*INSTRUCTIONS FOR THE TASK*.
From the records below, transcribe exactly the lines that begin at the line with "Фотоновости (1015, 50)" and end at the line with "Правовая информация (634, 2545)", both included.

*MATERIALS PROVIDED*.
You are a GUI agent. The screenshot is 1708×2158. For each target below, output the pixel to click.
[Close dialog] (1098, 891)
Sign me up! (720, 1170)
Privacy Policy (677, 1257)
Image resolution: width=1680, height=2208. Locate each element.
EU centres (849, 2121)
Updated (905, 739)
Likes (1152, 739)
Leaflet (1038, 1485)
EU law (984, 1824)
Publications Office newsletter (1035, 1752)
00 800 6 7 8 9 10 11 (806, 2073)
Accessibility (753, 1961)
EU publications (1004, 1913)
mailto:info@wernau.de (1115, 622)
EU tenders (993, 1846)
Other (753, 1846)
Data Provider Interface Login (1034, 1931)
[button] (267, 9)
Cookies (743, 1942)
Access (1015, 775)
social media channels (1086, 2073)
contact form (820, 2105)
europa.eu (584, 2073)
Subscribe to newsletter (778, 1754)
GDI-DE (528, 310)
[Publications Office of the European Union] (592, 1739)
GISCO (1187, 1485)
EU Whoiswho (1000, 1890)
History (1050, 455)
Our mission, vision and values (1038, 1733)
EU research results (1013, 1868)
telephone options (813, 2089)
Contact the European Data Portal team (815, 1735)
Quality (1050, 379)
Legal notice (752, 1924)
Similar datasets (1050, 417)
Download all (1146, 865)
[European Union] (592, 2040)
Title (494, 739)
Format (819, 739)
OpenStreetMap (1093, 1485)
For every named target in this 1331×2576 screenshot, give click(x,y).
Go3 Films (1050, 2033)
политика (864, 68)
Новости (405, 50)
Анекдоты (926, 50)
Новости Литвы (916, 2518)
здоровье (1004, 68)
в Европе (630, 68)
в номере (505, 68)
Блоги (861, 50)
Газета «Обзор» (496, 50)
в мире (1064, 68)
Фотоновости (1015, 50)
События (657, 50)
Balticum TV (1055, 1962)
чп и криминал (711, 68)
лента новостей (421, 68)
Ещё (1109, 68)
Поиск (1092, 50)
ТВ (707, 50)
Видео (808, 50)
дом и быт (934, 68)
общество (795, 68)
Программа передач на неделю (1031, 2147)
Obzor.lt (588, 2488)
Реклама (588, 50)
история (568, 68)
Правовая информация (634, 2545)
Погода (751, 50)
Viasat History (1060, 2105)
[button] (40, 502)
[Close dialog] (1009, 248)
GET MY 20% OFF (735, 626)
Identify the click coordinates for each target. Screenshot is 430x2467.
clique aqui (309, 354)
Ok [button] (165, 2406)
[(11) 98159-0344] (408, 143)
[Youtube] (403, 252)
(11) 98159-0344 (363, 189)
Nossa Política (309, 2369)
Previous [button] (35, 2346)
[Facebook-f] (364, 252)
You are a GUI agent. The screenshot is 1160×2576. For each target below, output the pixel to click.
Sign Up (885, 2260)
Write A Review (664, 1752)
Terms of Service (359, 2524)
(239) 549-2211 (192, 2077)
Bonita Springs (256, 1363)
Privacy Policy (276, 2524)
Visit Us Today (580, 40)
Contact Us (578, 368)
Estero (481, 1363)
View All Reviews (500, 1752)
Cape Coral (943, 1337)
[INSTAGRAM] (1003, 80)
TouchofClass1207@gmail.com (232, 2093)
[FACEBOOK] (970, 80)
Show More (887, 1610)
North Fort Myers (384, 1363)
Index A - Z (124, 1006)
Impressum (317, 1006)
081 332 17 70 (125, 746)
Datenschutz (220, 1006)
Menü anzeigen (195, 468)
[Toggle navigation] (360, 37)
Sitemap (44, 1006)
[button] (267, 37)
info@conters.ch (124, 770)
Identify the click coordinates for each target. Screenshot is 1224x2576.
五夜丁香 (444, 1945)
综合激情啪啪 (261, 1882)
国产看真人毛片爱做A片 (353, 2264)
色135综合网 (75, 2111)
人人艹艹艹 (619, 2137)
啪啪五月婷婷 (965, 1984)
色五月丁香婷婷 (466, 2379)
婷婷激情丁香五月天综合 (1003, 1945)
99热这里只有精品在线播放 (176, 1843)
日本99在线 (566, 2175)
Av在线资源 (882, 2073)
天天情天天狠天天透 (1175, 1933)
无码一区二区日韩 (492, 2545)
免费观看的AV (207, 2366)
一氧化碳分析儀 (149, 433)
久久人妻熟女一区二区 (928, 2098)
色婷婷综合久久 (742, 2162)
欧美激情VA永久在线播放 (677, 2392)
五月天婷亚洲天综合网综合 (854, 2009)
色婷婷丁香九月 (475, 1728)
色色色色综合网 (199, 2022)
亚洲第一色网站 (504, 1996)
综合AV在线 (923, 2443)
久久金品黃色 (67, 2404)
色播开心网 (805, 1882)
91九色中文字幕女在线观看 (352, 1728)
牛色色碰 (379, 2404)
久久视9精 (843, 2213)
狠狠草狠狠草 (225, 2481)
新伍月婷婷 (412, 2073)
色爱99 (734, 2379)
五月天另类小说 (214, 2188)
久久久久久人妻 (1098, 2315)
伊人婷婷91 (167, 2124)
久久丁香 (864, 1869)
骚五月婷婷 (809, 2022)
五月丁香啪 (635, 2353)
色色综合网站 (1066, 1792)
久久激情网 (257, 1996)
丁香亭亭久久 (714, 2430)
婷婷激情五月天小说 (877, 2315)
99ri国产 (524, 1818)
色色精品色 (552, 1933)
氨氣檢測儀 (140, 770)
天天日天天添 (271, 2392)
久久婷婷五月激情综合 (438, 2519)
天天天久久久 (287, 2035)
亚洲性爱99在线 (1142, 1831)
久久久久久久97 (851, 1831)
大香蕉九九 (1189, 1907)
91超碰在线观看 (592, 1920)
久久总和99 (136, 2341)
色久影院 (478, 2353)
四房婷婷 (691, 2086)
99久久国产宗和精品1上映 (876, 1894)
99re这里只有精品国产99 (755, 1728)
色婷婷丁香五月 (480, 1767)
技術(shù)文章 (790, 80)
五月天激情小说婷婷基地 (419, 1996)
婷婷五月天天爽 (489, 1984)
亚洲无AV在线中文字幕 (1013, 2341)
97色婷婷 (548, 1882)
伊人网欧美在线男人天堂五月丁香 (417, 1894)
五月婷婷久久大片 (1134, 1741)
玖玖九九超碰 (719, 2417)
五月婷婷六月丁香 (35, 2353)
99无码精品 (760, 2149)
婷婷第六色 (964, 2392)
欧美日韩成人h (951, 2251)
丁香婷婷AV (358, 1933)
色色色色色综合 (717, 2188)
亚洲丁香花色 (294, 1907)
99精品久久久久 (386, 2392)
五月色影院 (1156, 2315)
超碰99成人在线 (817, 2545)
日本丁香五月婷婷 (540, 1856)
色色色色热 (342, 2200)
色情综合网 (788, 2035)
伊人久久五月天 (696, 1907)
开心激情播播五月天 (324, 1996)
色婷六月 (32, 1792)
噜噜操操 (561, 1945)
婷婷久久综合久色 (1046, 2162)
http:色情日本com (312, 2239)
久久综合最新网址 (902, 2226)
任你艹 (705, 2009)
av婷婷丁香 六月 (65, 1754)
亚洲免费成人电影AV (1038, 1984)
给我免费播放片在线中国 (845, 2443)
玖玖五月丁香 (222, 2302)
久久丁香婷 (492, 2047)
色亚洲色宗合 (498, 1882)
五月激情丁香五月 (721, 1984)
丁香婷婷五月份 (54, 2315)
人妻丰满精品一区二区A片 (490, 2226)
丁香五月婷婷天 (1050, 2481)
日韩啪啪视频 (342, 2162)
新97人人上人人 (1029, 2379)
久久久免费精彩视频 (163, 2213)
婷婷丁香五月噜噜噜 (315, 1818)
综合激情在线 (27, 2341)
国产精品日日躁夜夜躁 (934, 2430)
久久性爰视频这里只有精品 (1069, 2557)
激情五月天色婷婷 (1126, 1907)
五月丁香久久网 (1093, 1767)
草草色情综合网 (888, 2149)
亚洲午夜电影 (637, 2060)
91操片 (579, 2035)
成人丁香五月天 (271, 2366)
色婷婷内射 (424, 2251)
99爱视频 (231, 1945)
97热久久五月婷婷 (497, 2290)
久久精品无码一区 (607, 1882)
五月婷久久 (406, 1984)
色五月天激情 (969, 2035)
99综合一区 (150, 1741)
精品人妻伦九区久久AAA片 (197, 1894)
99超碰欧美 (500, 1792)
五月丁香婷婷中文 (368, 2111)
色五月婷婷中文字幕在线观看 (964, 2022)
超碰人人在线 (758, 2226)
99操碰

*EXERCISE OUTPUT*.
Фотоновости (1015, 50)
События (657, 50)
Balticum TV (1055, 1962)
чп и криминал (711, 68)
лента новостей (421, 68)
Ещё (1109, 68)
Поиск (1092, 50)
ТВ (707, 50)
Видео (808, 50)
дом и быт (934, 68)
общество (795, 68)
Программа передач на неделю (1031, 2147)
Obzor.lt (588, 2488)
Реклама (588, 50)
история (568, 68)
Правовая информация (634, 2545)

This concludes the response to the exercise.